Paranormal Investigators

In the Winchester Mystery House™, some people have temporarily lost their eyesight, felt icy chills in spots where there were no drafts, and seen locked doorknobs turn. Researchers of the paranormal have spent the night in the house, employing their special skills to investigate these claims and dispel any wild rumors.

The Number 13

Whether or not one believes in Mrs. Winchester’s superstitions about spirits, it’s harder to dismiss occurrences of the number 13 throughout the house. Many windows have 13 panes and there are 13 bathrooms, with 13 windows in the 13th Bathroom. There are also 13 wall panels in the room prior to the 13th Bathroom, and 13 steps leading to that bathroom. The Carriage Entrance Hall floor is divided into 13 cement sections. There are even 13 hooks in the Séance Room, which supposedly held the different colored robes Mrs. Winchester wore while communing with the spirits.

It’s interesting to note that Mrs. Winchester’s will had 13 parts and was signed by her 13 times

Here are even more thirteens: 13 rails by the floor-level skylight in the South Conservatory, 13 steps on many of the stairways, 13 squares on each side of the Otis electric elevator, 13 glass cupolas on the Greenhouse, 13 holes in the sink drain covers, 13 ceiling panels in some of the rooms, and 13 gas jets on the Ballroom chandelier. (Mrs. Winchester had the thirteenth one added)

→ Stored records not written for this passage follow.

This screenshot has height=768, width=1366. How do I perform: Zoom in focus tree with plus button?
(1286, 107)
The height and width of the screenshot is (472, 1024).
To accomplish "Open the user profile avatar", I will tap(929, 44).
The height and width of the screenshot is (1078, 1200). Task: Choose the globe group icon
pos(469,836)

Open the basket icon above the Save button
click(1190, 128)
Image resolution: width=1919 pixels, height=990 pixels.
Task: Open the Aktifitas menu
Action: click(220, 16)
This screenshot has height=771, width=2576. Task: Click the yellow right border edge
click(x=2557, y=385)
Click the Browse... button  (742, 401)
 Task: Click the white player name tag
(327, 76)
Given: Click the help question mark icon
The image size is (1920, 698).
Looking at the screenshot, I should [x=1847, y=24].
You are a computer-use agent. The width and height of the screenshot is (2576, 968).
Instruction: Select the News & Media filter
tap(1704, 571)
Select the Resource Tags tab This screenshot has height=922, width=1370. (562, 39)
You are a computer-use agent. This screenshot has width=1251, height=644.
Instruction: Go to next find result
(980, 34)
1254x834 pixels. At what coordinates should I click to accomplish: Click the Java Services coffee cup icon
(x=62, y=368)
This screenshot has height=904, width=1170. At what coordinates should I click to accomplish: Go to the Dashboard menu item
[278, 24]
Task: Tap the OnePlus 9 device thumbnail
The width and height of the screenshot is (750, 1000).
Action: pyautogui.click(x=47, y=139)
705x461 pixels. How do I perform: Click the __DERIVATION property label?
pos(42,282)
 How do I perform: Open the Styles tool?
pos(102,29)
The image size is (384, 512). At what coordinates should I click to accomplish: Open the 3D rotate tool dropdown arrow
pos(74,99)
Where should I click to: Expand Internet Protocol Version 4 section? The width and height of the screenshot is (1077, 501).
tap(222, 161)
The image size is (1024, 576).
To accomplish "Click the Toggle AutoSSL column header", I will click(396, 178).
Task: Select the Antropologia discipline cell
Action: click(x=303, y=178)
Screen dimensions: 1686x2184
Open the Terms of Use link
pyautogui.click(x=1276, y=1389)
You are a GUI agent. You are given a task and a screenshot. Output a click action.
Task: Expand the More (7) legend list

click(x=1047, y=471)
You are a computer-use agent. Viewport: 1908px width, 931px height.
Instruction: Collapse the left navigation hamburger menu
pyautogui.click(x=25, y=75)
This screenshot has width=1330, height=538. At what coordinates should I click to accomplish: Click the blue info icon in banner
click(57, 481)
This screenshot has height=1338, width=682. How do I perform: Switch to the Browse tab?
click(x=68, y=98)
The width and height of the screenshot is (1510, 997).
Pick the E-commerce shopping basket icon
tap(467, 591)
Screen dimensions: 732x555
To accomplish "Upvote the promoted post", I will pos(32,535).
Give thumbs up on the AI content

The grounds have their share of unexplained mysteries. Even the name Mrs. Winchester gave her estate, Llanada Villa, is a mystery. The words are Spanish for “house on flat land,” but no one knows what special meaning they had for Mrs. Winchester.

The number 13 occurs often on the grounds as well as in the house; for example, there are 13 cupolas in the greenhouse and 13 fan palms lining the front driveway. 

Mrs. Winchester Passes Away

Mrs. Winchester suffered greatly from arthritis in her later years. She passed away in her sleep from heart failure on September 5, 1922 and was buried at the Evergreen Cemetery in New Haven, Connecticut beside her beloved husband. She was survived by her sister and many nieces and nephews, to whom she left cash and substantial trust funds. She also left cash sums to her favorite employees and a substantial sum to the Winchester Clinic of the General Hospital Society of Connecticut, for the care and treatment of tuberculosis patients. The clinic still exists today as part of the Yale New Haven Medical Center.

The Mystery Lives On

What was Mrs. Winchester’s true motivation for devoting the second half of her life to building what is now known as the Winchester Mystery House™? No one can say with complete certainty, for no one ever interviewed her and she left not a single journal. Since Mrs. Winchester’s death, hundreds of wild stories have appeared about this mysterious woman and the sprawling mansion that bears her name. It seems odd that none of her relatives or former employees ever came forward to contradict these stories, despite that fact that some of them lived more than forty years after Mrs. Winchester’s death. For some reason, did they feel threatened by talking – or did they feel the need to continue to guard Mrs. Winchester’s privacy even after her death?